── Given passage ──
For array support, NPM models the NumPy ndarray. An array is a structure with a pointer to the data, an array of shape and an array of strides. Valid attributes are `shape`

, `strides`

, `size`

and `ndim`

. Arrays cannot be unpacked. The only way to access array elements is through the `__getitem__`

and `__setitem__`

operators (e.g. `ary[i, j]`

). Slicing is not supported. When indexing into an array, a N-dimension array must be provided with N indices.

Tuples are minimally supported for unpacking array `shape`

and `strides`

attributes and some return value of calls.

In time, we aim to enhance NPM to expand the supported subset and recognize more idiomatic Python patterns.

**Summary**:

- no object;
- no exception;
- for-loop only works on
`range`

or`xrange`

; - supported types: ints, floats, complex numbers, and arrays.
───
── Entries supplied ──
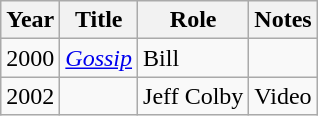
2000 (30, 58)
Jeff Colby (194, 96)
Gossip (99, 58)
Notes (283, 20)
Role (194, 20)
Bill (194, 58)
Title (99, 20)
Video (283, 96)
Year (30, 20)
2002 (30, 96)
From the cell containing the given text, extract its center point as [X, Y] coordinate. 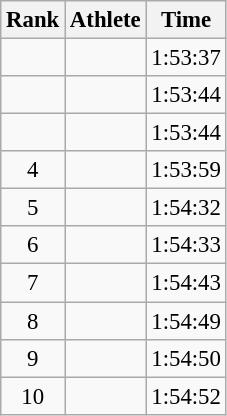
Athlete [106, 20]
Time [186, 20]
7 [33, 283]
1:54:33 [186, 245]
10 [33, 396]
5 [33, 208]
1:53:37 [186, 58]
6 [33, 245]
Rank [33, 20]
4 [33, 170]
1:53:59 [186, 170]
1:54:49 [186, 321]
1:54:43 [186, 283]
1:54:32 [186, 208]
1:54:50 [186, 358]
8 [33, 321]
1:54:52 [186, 396]
9 [33, 358]
Return [X, Y] of the center of cell containing provided text 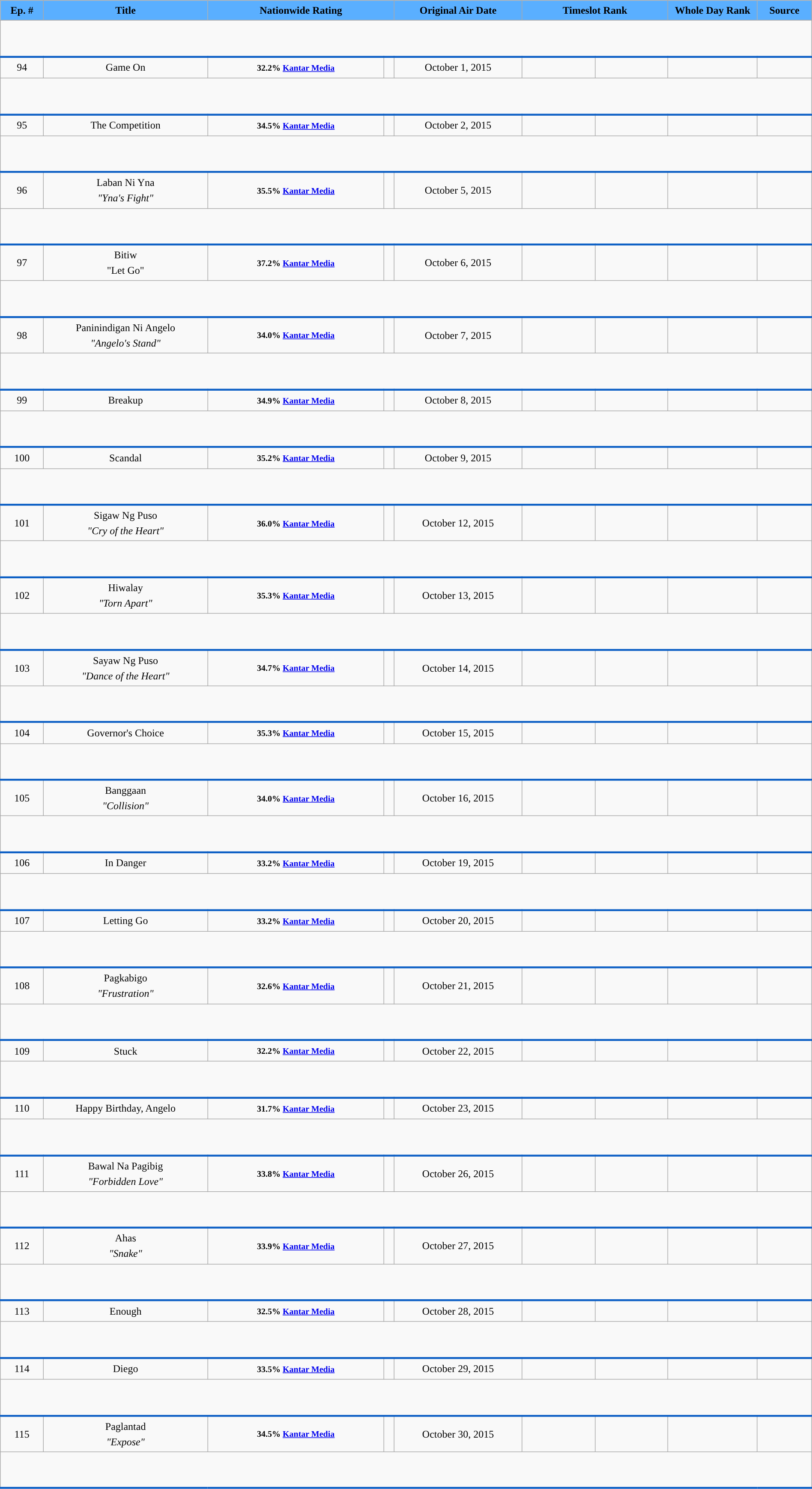
Happy Birthday, Angelo [126, 1108]
97 [22, 263]
October 9, 2015 [458, 458]
October 1, 2015 [458, 67]
Paninindigan Ni Angelo "Angelo's Stand" [126, 335]
October 15, 2015 [458, 733]
35.2% Kantar Media [296, 458]
Letting Go [126, 920]
34.7% Kantar Media [296, 667]
96 [22, 190]
110 [22, 1108]
Title [126, 10]
Enough [126, 1311]
100 [22, 458]
Timeslot Rank [595, 10]
October 13, 2015 [458, 595]
October 14, 2015 [458, 667]
Bawal Na Pagibig "Forbidden Love" [126, 1173]
Governor's Choice [126, 733]
Game On [126, 67]
October 28, 2015 [458, 1311]
108 [22, 986]
103 [22, 667]
95 [22, 125]
Pagkabigo "Frustration" [126, 986]
94 [22, 67]
October 7, 2015 [458, 335]
Source [785, 10]
October 2, 2015 [458, 125]
Paglantad "Expose" [126, 1433]
105 [22, 797]
37.2% Kantar Media [296, 263]
October 12, 2015 [458, 522]
114 [22, 1368]
115 [22, 1433]
Laban Ni Yna "Yna's Fight" [126, 190]
Scandal [126, 458]
Whole Day Rank [713, 10]
Sayaw Ng Puso "Dance of the Heart" [126, 667]
Original Air Date [458, 10]
Hiwalay "Torn Apart" [126, 595]
Sigaw Ng Puso "Cry of the Heart" [126, 522]
36.0% Kantar Media [296, 522]
99 [22, 400]
Bitiw "Let Go" [126, 263]
Ep. # [22, 10]
102 [22, 595]
33.8% Kantar Media [296, 1173]
Nationwide Rating [301, 10]
111 [22, 1173]
Diego [126, 1368]
October 30, 2015 [458, 1433]
112 [22, 1245]
109 [22, 1051]
The Competition [126, 125]
October 8, 2015 [458, 400]
October 19, 2015 [458, 863]
33.9% Kantar Media [296, 1245]
October 27, 2015 [458, 1245]
Breakup [126, 400]
October 6, 2015 [458, 263]
Ahas "Snake" [126, 1245]
October 26, 2015 [458, 1173]
32.5% Kantar Media [296, 1311]
34.9% Kantar Media [296, 400]
Banggaan "Collision" [126, 797]
107 [22, 920]
32.6% Kantar Media [296, 986]
101 [22, 522]
October 29, 2015 [458, 1368]
In Danger [126, 863]
October 21, 2015 [458, 986]
33.5% Kantar Media [296, 1368]
October 20, 2015 [458, 920]
98 [22, 335]
October 5, 2015 [458, 190]
106 [22, 863]
October 16, 2015 [458, 797]
35.5% Kantar Media [296, 190]
October 22, 2015 [458, 1051]
113 [22, 1311]
31.7% Kantar Media [296, 1108]
October 23, 2015 [458, 1108]
Stuck [126, 1051]
104 [22, 733]
Capture the cell that displays the provided text and extract its (x, y) central coordinate. 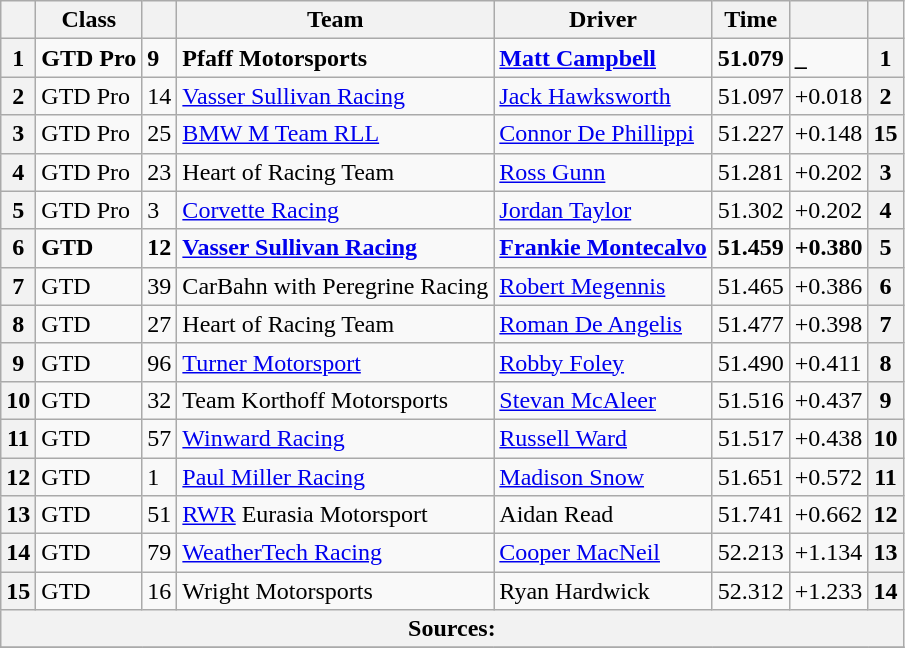
Jordan Taylor (603, 210)
Matt Campbell (603, 58)
96 (160, 362)
+0.380 (828, 248)
51.741 (750, 515)
+1.233 (828, 591)
Corvette Racing (336, 210)
25 (160, 134)
+0.572 (828, 477)
51.459 (750, 248)
_ (828, 58)
51.516 (750, 400)
Team (336, 20)
Robby Foley (603, 362)
51.465 (750, 286)
Turner Motorsport (336, 362)
+1.134 (828, 553)
Madison Snow (603, 477)
+0.386 (828, 286)
51.281 (750, 172)
27 (160, 324)
Roman De Angelis (603, 324)
Connor De Phillippi (603, 134)
23 (160, 172)
16 (160, 591)
32 (160, 400)
+0.018 (828, 96)
Wright Motorsports (336, 591)
51 (160, 515)
BMW M Team RLL (336, 134)
Paul Miller Racing (336, 477)
WeatherTech Racing (336, 553)
Driver (603, 20)
+0.662 (828, 515)
Jack Hawksworth (603, 96)
Frankie Montecalvo (603, 248)
Russell Ward (603, 438)
52.213 (750, 553)
Winward Racing (336, 438)
Team Korthoff Motorsports (336, 400)
Aidan Read (603, 515)
Time (750, 20)
Class (89, 20)
51.097 (750, 96)
RWR Eurasia Motorsport (336, 515)
51.517 (750, 438)
Stevan McAleer (603, 400)
+0.148 (828, 134)
51.490 (750, 362)
Ross Gunn (603, 172)
+0.411 (828, 362)
51.477 (750, 324)
CarBahn with Peregrine Racing (336, 286)
39 (160, 286)
Cooper MacNeil (603, 553)
52.312 (750, 591)
51.302 (750, 210)
Sources: (452, 629)
51.079 (750, 58)
+0.438 (828, 438)
+0.398 (828, 324)
Pfaff Motorsports (336, 58)
79 (160, 553)
51.651 (750, 477)
57 (160, 438)
+0.437 (828, 400)
Robert Megennis (603, 286)
Ryan Hardwick (603, 591)
51.227 (750, 134)
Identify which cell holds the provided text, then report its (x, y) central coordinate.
───
*Actions to take*.
**A)** According to the NPM passage, what purpose does its minimal tuple support serve? Answer in one to three sentences.
**B)** In the NPM passage, how many indices must be given when indexing into an N-dimension array?
**C)** Extend the NPM passage from its last line.
The data is separate material from the NPM passage.

*Responses for each task*.
**A)** NPM supports tuples only minimally, so that the shape and strides attributes of arrays can be unpacked. The same support also covers some return values of calls.

**B)** N indices.

**C)**
## Type Inference¶

The type inference algorithm for CUDA Python differs from Numba as we recognize that its users require stronger typing to better predict code performance. This is a summary of the type inference rules:

- Implicit coercion for all ints and floats only.
- Variable type is assigned at definition but a variable can be redefined; thus its type can be modified at the next assignment.
- Inside a loop, the variable type remains unchanged even at redefinition. The type assigned at the preloop block (the dominator of the basic-block) is assumed. This greatly differs from Python semantic.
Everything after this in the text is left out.